In Brookfield Multiplex Ltd v Owners Corporation Strata Plan 6R288  HCA 36, the High Court considered whether a builder of a strata block, pursuant to a contract with a developer, owed a duty of care to a subsequent owners corporation (Corporation), to avoid them suffering pure economic loss.
The High Court unanimously held that Brookfield did not owe such a duty. This was because the Corporation had rights under various contracts which entitled them to have the defects remedied, and as such they were not ‘vulnerable’ to Brookfield’s negligence. The Corporation had the benefit of a contractually agreed risk allocation, to protect themselves from suffering loss.
The case highlights that, when determining whether a duty to take reasonable care to avoid causing pure economic loss exists, courts will focus on the ‘vulnerability’ of the plaintiff, which will be informed by its sophistication, the nature of the relevant contractual arrangements, and whether the parties have already agreed a liability regime.
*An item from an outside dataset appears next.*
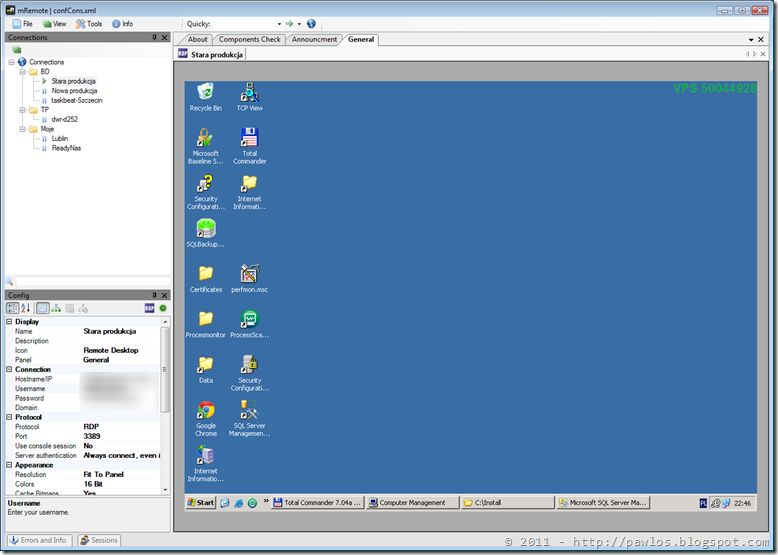The width and height of the screenshot is (778, 555).
Task: Select the categorized view icon in Config toolbar
Action: tap(12, 308)
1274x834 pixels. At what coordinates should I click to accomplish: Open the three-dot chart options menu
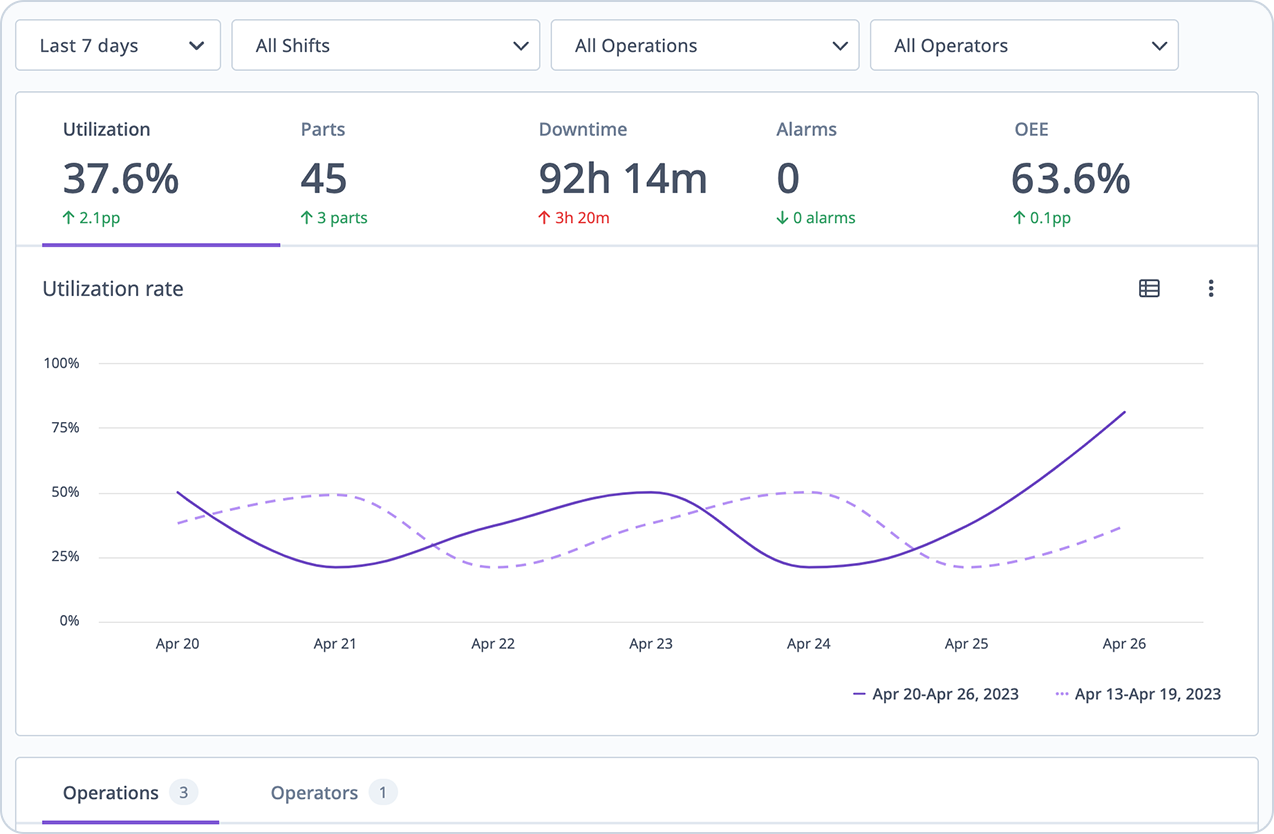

Brookfield entered a contract with the registered proprietor of the land and property developer, Chelsea Apartments Pty Ltd (Chelsea), to build apartments. In accordance with the relevant statutory scheme, the Corporation was created, and the common property of the apartments was vested in the Corporation as manager and agent for the owners . Chelsea had the rights to direct the operation of the Corporation. The Corporation had no contractual relationship with Brookfield. The Act imposed a statutory duty upon the Corporation to properly maintain the common property and keep it in a state of good and serviceable repair. This duty did not depend on whether someone else was to blame for the common property being other than in a state of good and serviceable repair.
Subsequently, Chelsea entered a Master Agreement with the Stockland Group, pursuant to which the apartments were to be leased to Park Hotel and operate collectively as a serviced apartment hotel under the “Holiday Inn” brand. Under the leases, Park Hotel was to acquire Chelsea’s rights to direct the operation of the Corporation.
The Corporation subsequently identified latent defects in the building. The Corporation claimed that, notwithstanding any duty of care owed to Chelsea, Brookfield was also obliged to take reasonable care to avoid the Corporation suffering economic loss. The Corporation claimed that Brookfield breached this duty, and sued for the cost of rectifying the latent defects
The Court confirmed that, in determining whether there is liability for pure economic loss arising from negligence, the correct approach is to consider whether the relationship between the parties warrants the imposition of a duty of care. Such a duty will be limited to circumstances where the relationship between the parties can be characterised as one of close proximity, reliance and assumption of risk. Central to the imposition of such a duty is the notion of one party being vulnerable to another: Perre v Apand Pty Ltd  HCA 36; Hedley Byrne & Co v Heller & Partners Ltd  AC 465; Wyong Shire Council v Shirt  HCA 12.
The High Court acknowledged that the Corporation relied on the builder to do its work properly and could not check the quality of the builder’s work. However, it emphasised that the notion of vulnerability (essential to establishing a duty of care) is concerned with whether the plaintiff is able to protect itself from the defendant’s want of reasonable care.
The developer, and the apartment purchasers, had the benefit of contracts that entitled them to have defects in the building remedied. Thus, French CJ (with whom the court agreed) concluded that they were able to protect themselves against any lack of care by Brookfield. Accordingly, Brookfield did not owe a duty to the Corporation to avoid causing it pure economic loss. To impose such a duty would have been to modify the contractually agreed liability regime.
The High Court’s decision highlights the importance of ensuring construction contracts are drafted clearly and comprehensively. As the scope to impose common law duties to avoid causing pure economic loss is limited, parties to contracts must ensure they are adequately protected by their contractual arrangements.